Mir gefiel am besten, zu beobachten, wie Einheimische hineinkamen und so aussahen, als bräuchten sie dringend eine Portion dieser stadtbekannten Kater-Kur. Beunruhigend fand ich, in das Sandwich zu schneiden und festzustellen, dass ich nicht sagen konnte, was welches Fleisch war.

Peinlichkeitsfaktor

5/10 (Essen übrigzulassen fühlt sich immer unhöflich an).

Herausforderungsfaktor

7/10

Spaßfaktor

4/10

Weitere Sandwiches, die man liebt oder hasst:

The Gatsby (Kapstadt)

Kann mit allem von Wurst bis zu Calamari gefüllt werden, wobei „Slap Chips“ (südafrikanische Pommes) so gut wie obligatorisch sind. In sämtlichen Formen eine Empfehlung. Das XL-Sandwich stammt aus den 1970er Jahren, nachdem der Film „Der Große Gatsby“ in die Kinos kam und ein Beispiel für die Dekadenz wurde.

Philly-Käsesteak (Philadelphia)

Eine dünne Scheibe Rindfleisch mit geschmolzenem Käse, serviert als lange Rolle und erstmalig 1930 aufgetischt. Echte Nerds fassen kein sogenanntes „Käsesteak“ außerhalb von Süd-Philadelphia an. Man kann den geschmolzenen Käse auswählen (Cheez Whiz oder Provolone sind Standard) und bestellt sein Sandwich „mit“ oder „ohne“ (gebratenen Zwiebeln).
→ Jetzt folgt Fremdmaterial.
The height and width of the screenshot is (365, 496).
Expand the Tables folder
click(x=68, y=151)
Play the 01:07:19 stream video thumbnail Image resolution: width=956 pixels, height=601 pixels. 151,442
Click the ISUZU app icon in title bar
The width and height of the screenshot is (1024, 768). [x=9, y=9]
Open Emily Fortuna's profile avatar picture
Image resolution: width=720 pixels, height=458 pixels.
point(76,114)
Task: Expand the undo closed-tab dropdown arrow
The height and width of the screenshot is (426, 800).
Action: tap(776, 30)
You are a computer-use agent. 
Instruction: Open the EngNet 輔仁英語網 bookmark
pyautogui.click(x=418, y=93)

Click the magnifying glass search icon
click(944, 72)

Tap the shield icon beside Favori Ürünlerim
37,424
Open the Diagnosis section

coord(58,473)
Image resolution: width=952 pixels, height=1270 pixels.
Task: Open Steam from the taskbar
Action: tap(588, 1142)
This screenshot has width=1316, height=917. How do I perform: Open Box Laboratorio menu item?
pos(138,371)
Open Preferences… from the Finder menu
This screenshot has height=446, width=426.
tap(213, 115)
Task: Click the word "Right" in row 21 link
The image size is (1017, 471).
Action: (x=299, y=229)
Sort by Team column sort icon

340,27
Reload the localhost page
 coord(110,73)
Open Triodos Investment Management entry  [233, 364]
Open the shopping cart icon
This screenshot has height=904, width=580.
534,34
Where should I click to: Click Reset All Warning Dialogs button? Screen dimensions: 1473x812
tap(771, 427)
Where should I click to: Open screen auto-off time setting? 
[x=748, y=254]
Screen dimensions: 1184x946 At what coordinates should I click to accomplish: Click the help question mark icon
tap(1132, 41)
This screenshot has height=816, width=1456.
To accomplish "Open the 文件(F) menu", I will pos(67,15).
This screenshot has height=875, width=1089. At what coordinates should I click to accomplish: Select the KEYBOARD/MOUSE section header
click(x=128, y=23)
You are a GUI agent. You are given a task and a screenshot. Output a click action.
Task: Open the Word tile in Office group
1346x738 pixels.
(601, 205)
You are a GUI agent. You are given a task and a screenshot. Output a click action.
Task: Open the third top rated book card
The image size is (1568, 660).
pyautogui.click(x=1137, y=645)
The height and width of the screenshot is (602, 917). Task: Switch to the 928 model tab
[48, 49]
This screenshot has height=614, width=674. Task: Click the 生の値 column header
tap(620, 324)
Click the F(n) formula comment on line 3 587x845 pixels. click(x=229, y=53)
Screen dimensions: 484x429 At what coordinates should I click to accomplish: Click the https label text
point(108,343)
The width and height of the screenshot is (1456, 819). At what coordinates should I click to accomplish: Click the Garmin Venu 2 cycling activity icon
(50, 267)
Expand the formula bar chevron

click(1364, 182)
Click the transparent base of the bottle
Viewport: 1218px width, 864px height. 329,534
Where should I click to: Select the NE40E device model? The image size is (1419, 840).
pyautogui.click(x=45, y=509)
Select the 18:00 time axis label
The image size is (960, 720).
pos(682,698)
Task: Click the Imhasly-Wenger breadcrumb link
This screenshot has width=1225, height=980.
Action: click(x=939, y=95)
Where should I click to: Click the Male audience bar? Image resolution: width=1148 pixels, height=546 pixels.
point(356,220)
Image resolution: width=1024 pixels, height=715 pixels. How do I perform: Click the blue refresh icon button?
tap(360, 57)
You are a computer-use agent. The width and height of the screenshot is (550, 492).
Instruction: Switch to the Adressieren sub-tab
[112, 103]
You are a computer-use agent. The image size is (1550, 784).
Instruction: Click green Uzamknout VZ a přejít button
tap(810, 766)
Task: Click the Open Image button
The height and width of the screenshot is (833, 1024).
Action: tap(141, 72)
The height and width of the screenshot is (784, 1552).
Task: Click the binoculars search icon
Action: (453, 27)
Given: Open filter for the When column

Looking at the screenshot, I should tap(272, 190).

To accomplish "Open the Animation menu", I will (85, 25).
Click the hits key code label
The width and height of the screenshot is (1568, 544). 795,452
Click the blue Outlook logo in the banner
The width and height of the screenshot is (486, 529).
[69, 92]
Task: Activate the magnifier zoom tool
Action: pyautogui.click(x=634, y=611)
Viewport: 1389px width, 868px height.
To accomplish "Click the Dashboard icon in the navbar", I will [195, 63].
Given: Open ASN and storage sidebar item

Französischer Taco (Frankreich)

Das Land der Haute Cuisine beweist mit dieser Erfindung aus dem 21. Jahrhundert mit Kebabfleisch, Pommes und irgendeiner Soße (normalerweise mit Käse), die in einem rechteckigen Paket aus Brotscheiben verpackt sind, dass es auch etwas Triviales zubereiten kann. Der Marktführer, die Kette „O'Tacos“, hat heute mehr als 200 Filialen in Frankreich, Belgien, Marokko und den Niederlanden sowie eine in Brooklyn in den USA.